* [STORED DATA]

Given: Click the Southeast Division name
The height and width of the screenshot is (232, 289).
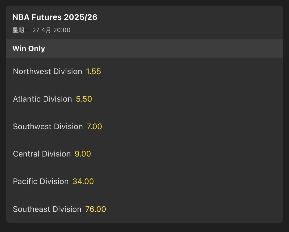Looking at the screenshot, I should [47, 209].
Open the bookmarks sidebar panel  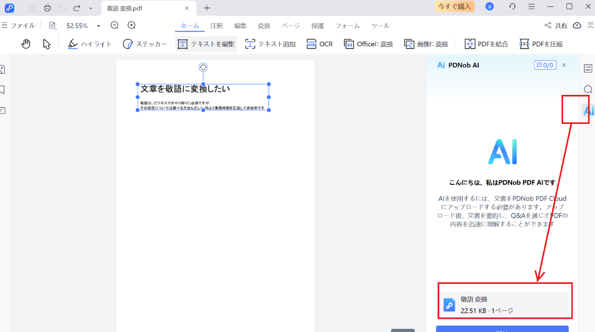click(x=2, y=89)
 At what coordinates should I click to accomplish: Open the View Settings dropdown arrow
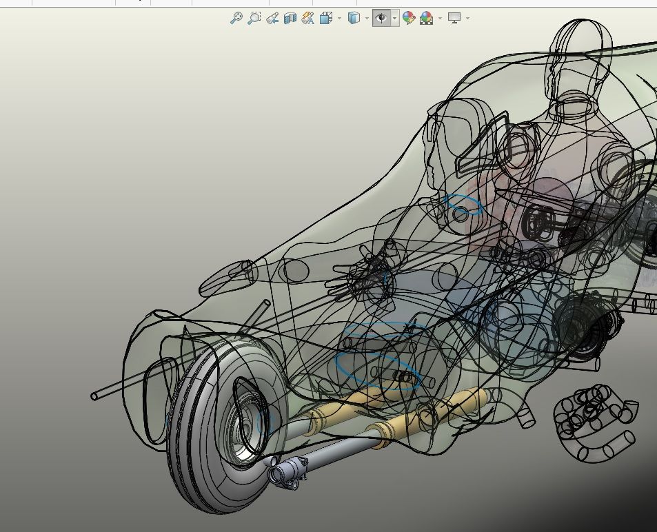[467, 19]
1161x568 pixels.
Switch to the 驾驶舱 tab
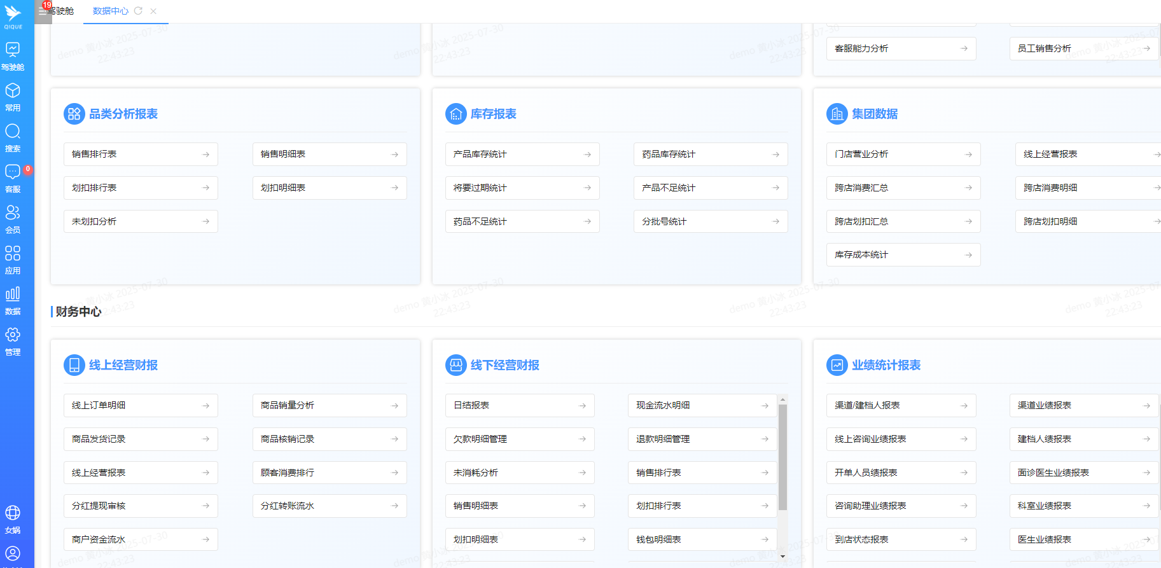[x=62, y=11]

* [PROBLEM] The copy must begin at the line containing "At what coordinates" and end at the last line of the data above, with every line retyped exactly and no pictures included.

* [RESPONSE TO THIS TASK]
 At what coordinates should I click to accomplish: Open the View Settings dropdown arrow
[467, 19]
1161x568 pixels.
Switch to the 驾驶舱 tab
[x=62, y=11]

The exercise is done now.